## Work request 1:
Using the fellowship page, decide whether each statement agrees with it, and answer yes or no, quoting the exact words that settle each one: (a) The report includes maps of each of New York City's five boroughs. (b) Beth wrote the report on immigrant food stamp access alone. (c) Beth's field placement was with Families USA in Washington, DC.
## Work request 2:
Write the next part of the fellowship page, picking up right after its last line.

## Page text:
# # # # #

12th Class, 2005-2006
Field Placement: FoodChange (New York, NY)
Beth and her field site partner Almas Sayeed formulated a comprehensive report on immigrant access to the Food Stamp Program, which included both quantitative and qualitative analyses of the eligible but nonparticipating immigrants living in New York. As part of their research, they convened city and national officials, community leaders, and advocates from the research and non-profit sectors to discuss the high rates of unmet need in NYC as well as the barriers that disproportionately impact immigrants and their access to food stamp benefits.
Hunger Free Community Report:
Access to the Federal Food Stamp Program: An In-Depth Analysis of New York City’s Immigrant Communities, Estimates of Unmet Need and Barriers to Access, co-authored with Almas Sayeed, is a comprehensive analysis of the context of immigrant food stamp access in New York City. The report includes maps of each of the City’s five boroughs highlighting those zip codes with the greatest concentration of eligible and non-participating immigrants and the results of advocate interviews describing barriers that disproportionately impact immigrant communities. The final section of the report outlines policymaker and advocate generated recommendations to improve immigrant access.
Policy Placement: Families USA (Washington, DC)

# # # # #

## Supplied material:
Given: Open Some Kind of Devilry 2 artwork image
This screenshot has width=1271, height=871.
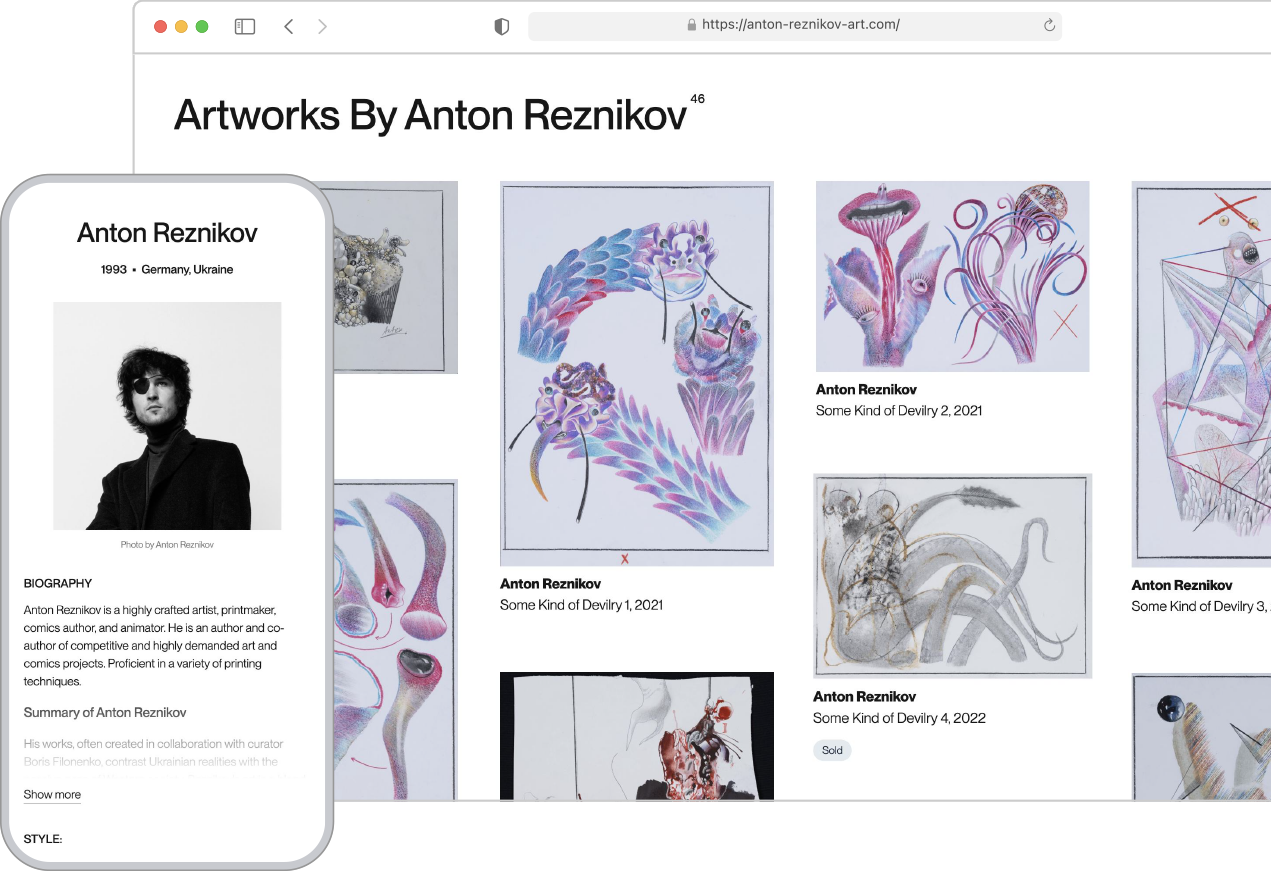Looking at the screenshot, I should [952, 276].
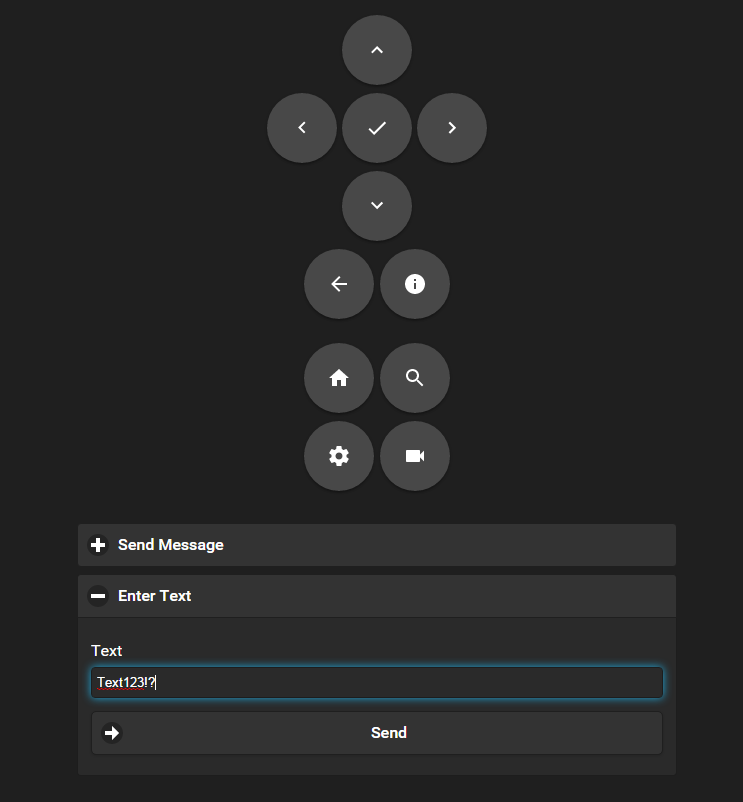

# # # # #

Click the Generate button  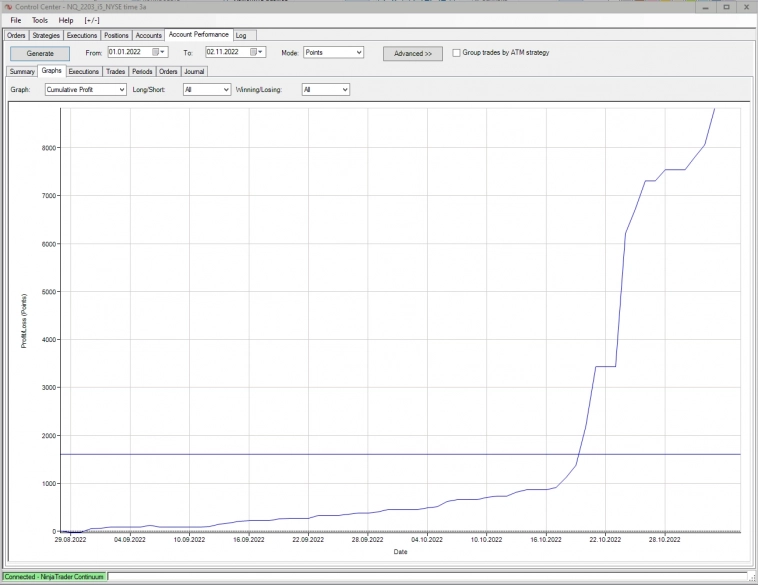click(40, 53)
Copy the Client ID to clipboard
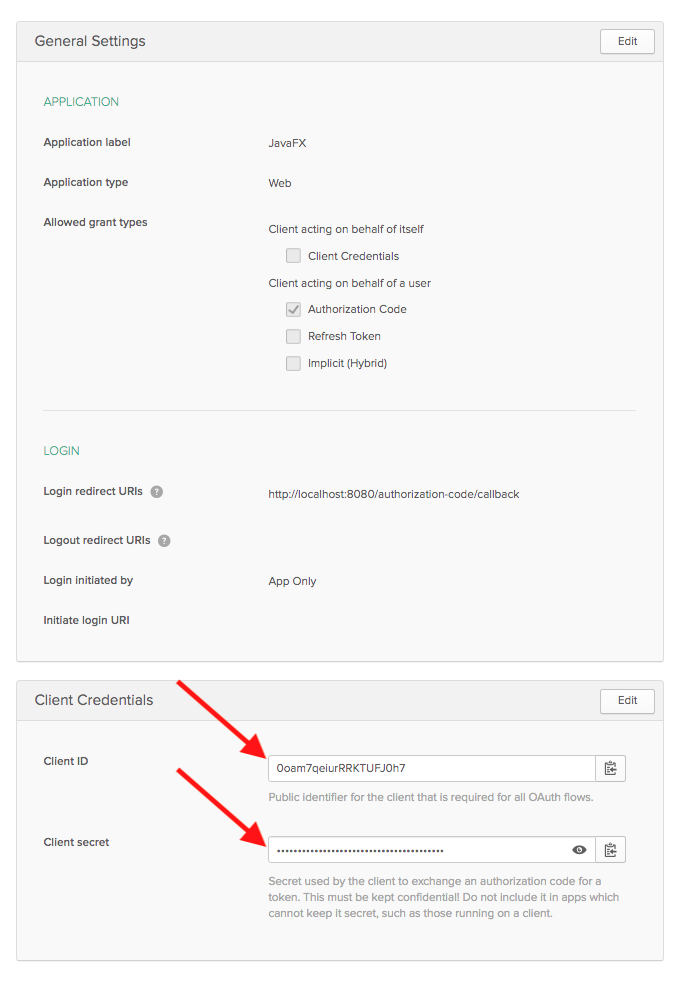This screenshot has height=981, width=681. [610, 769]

# # # # #

## Result 1:
(a) Yes: "The report includes maps of each of the City’s five boroughs"
(b) No: "co-authored with Almas Sayeed"
(c) No: "Field Placement: FoodChange (New York, NY)"

## Result 2:
Beth was part of the Health Policy department and developed a report on Medicare Part D legislation and its impact on both the existence and structure of State Pharmacy Assistance programs. She was also involved in the Campaign for Children’s Health Care, a national message campaign focused on universal child health care coverage. Additionally, she analyzed data and information for a series of fact sheets and reports related to populations of uninsured children.
Pre-Fellowship Education and Experience:
Beth graduated cum laude from Harvard College in 2005 with a degree in Social Studies and a certificate in Health Policy. Her senior thesis examined how personal responsibility affects obesity policy in the United States. While interning at the Institute of Medicine, Beth collaborated on a paper published in the Annual Review of Public Health. In her coursework and internships, she has studied issues of social justice, civic engagement, and health policy. Beth’s activities in college included teaching civics classes in Roxbury, Massachusetts, lobbying for increased funding for HIV/AIDS treatment, and directing a mentoring program for teenage boys in transitional homes.